Matthew is a computational scientist and software developer with expertise in bioinformatics, scientific computing, and high-performance simulation. He currently serves as a Senior Scientist in the Department of Radiation Oncology at Washington University in St. Louis, where he leads and supports research in translational genomics, including the development of machine learning algorithms, bioinformatics pipelines, and high-throughput data analysis tools for cancer biology and immunotherapy research.
Matthew brings over a decade of experience in software design, algorithm development, and scientific programming across both academic and commercial environments. Prior to joining Washington University, he operated Inkman Software Solutions, where he developed custom software applications for engineering and data management. His earlier research experience includes graduate work at California Institute of Technology’s Computational Flow Physics Group, where he performed large-scale fluid dynamics simulations using high-performance computing methods, and served as system administrator for the group’s HPC cluster.

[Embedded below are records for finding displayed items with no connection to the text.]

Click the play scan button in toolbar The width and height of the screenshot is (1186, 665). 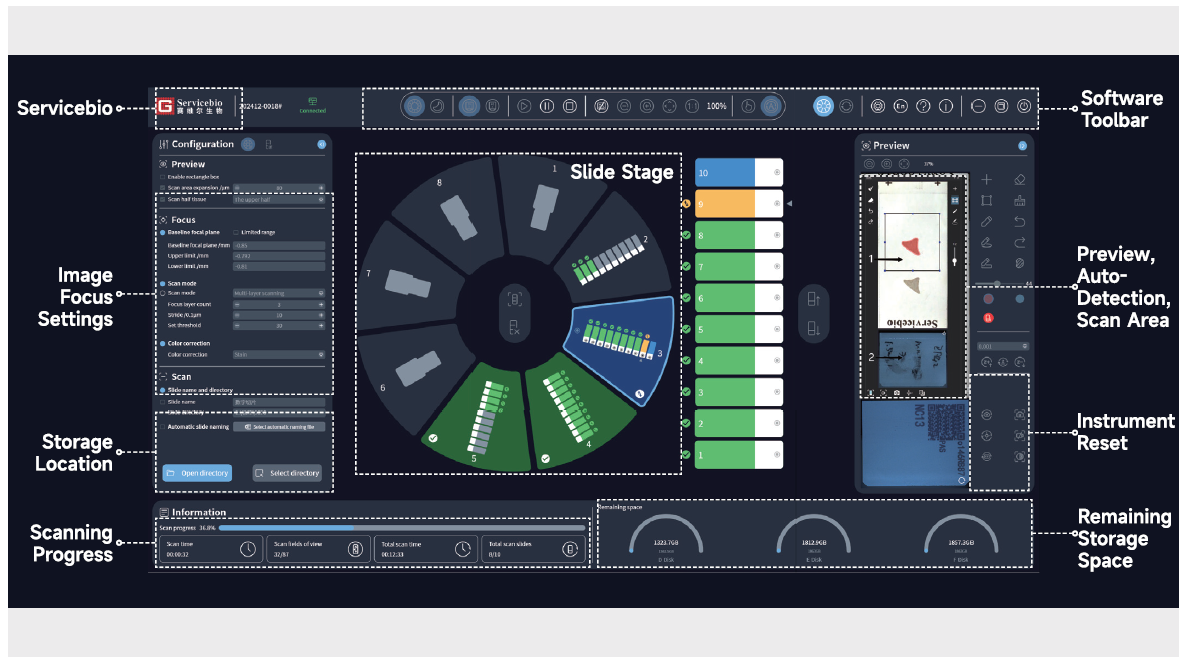pos(524,106)
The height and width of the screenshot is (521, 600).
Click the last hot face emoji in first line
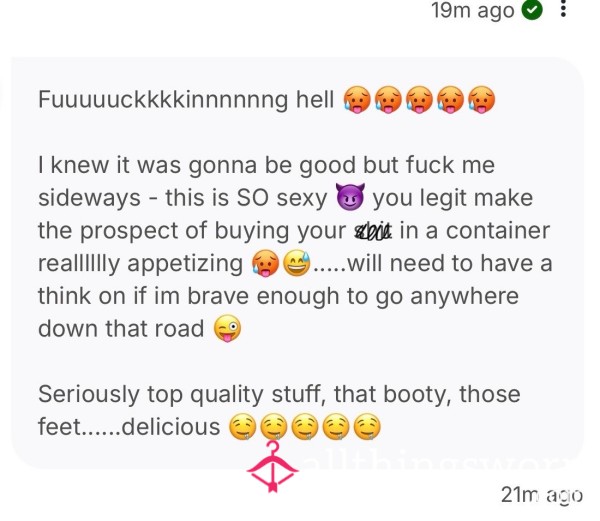click(x=482, y=100)
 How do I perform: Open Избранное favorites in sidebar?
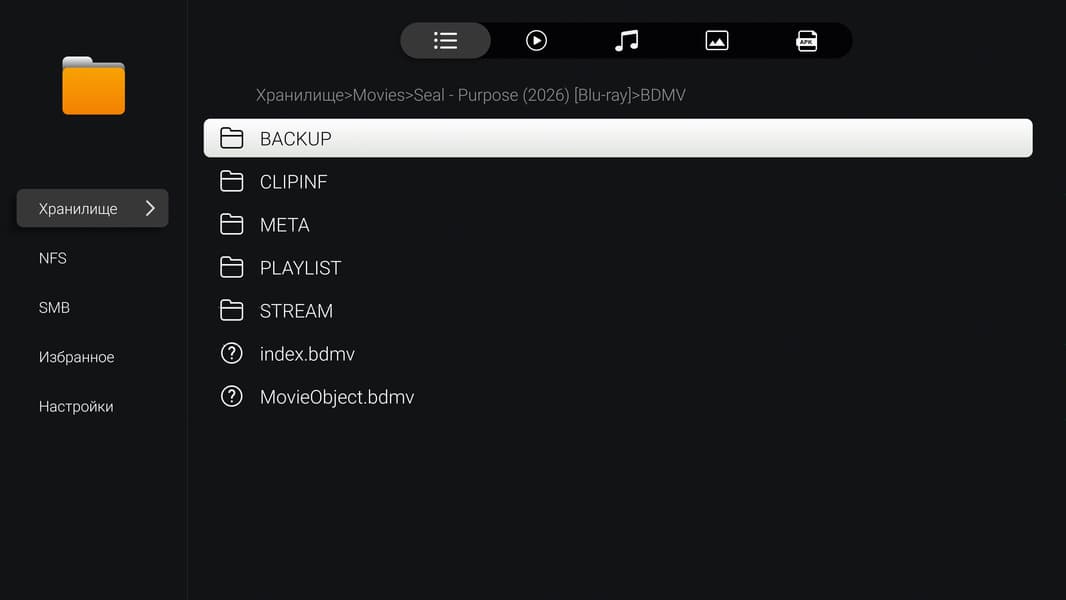click(76, 357)
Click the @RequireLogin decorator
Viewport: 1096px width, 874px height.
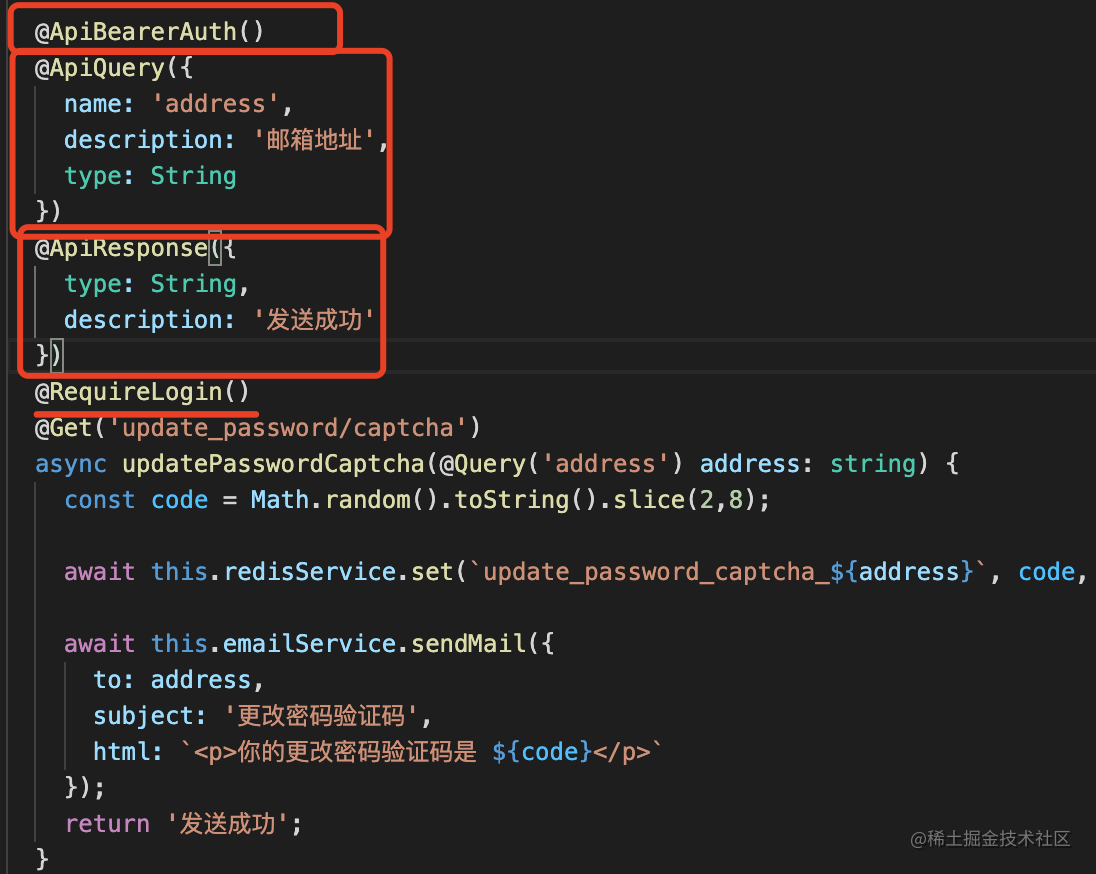tap(142, 392)
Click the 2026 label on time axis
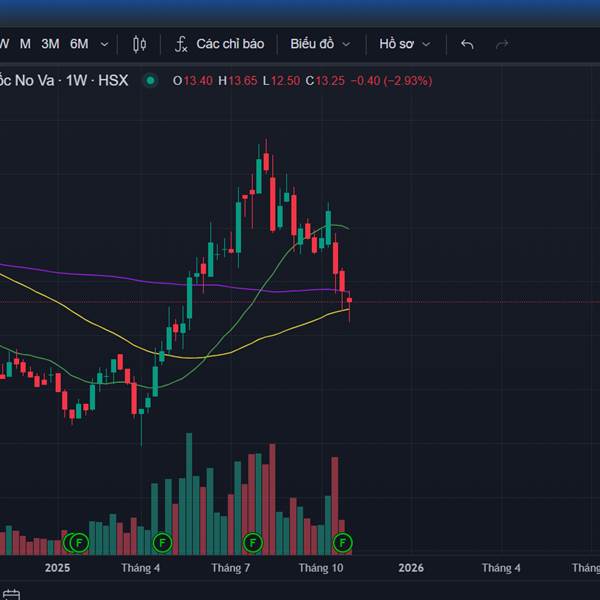Viewport: 600px width, 600px height. point(411,568)
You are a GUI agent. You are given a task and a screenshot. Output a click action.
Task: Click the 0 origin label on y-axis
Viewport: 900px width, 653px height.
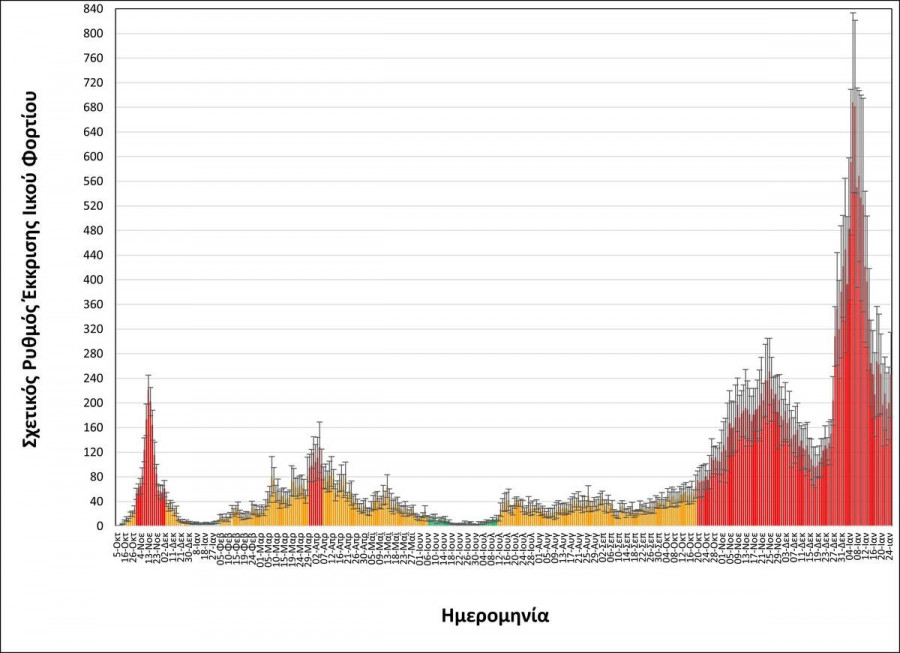point(99,526)
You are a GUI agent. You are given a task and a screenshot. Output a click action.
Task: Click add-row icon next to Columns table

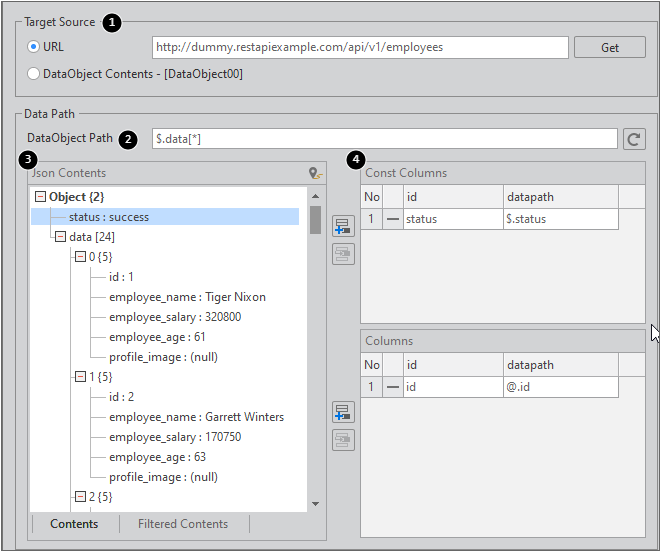pyautogui.click(x=343, y=412)
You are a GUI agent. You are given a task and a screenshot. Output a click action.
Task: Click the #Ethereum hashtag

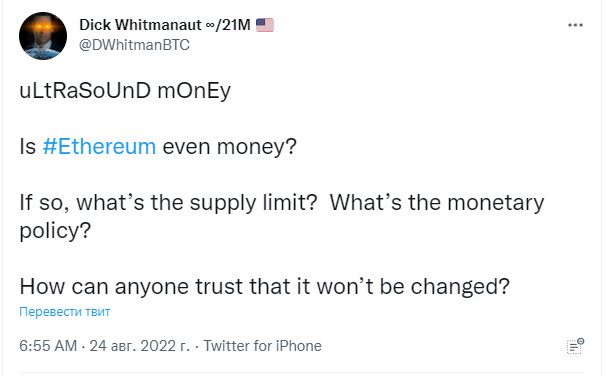[99, 147]
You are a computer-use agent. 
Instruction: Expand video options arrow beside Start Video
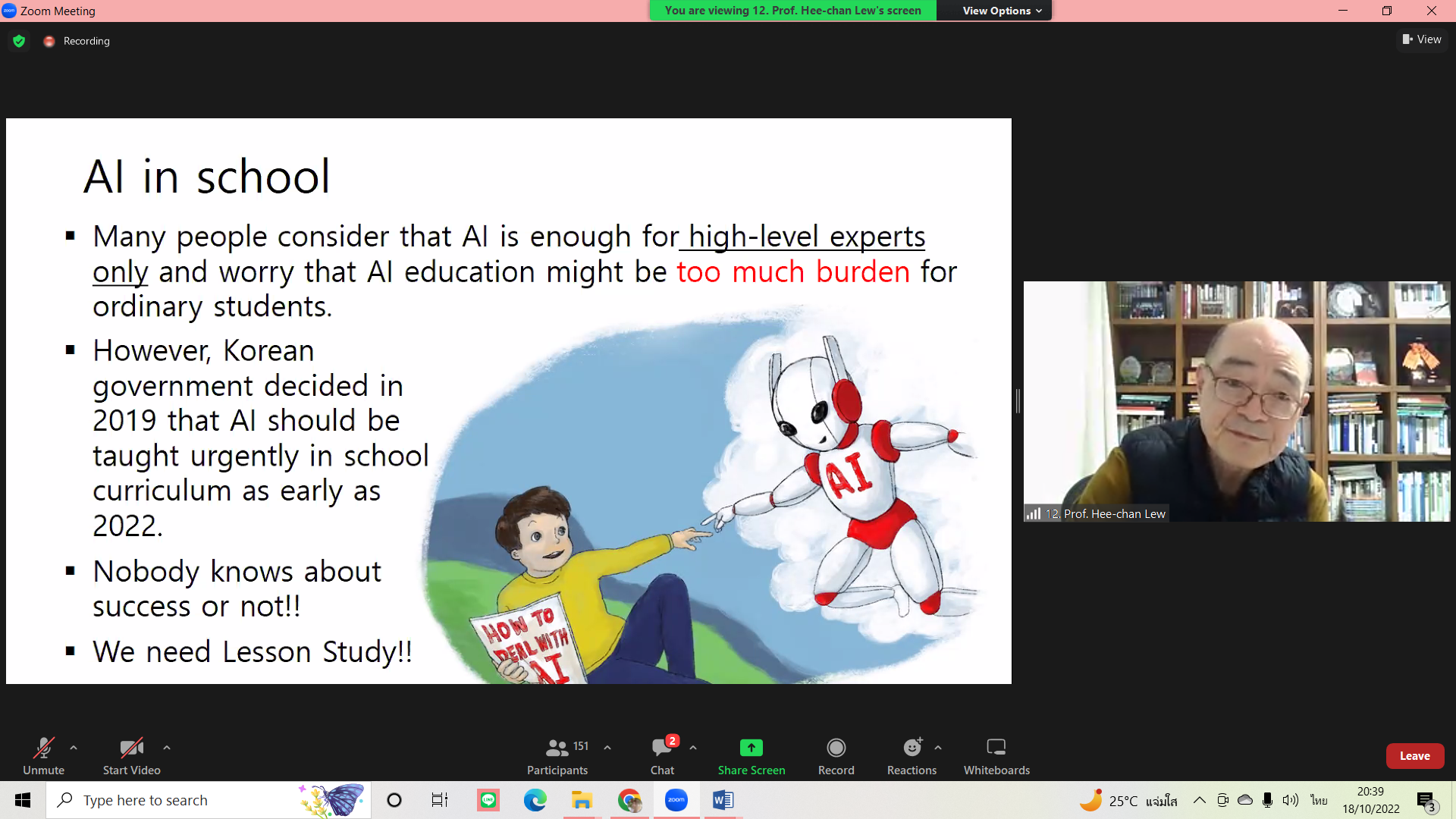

His technical skill set spans a wide array of programming languages and platforms as well as frameworks for machine learning, parallel computing (MPI), and scientific modeling. He has worked extensively in both Linux and Windows environments, and is highly proficient with tools such as Jupyter, Visual Studio, and RStudio.
Matthew holds an M.S. in Mechanical Engineering from California Institute of Technology and a B.S. summa cum laude in Mechanical Engineering from Northwestern University. His work has been featured in Nature, Cancer Discovery, Science Translational Medicine, and other leading journals. He is a named contributor on numerous high-impact publications involving genomic analysis, immuno-oncology, and advanced computational modeling.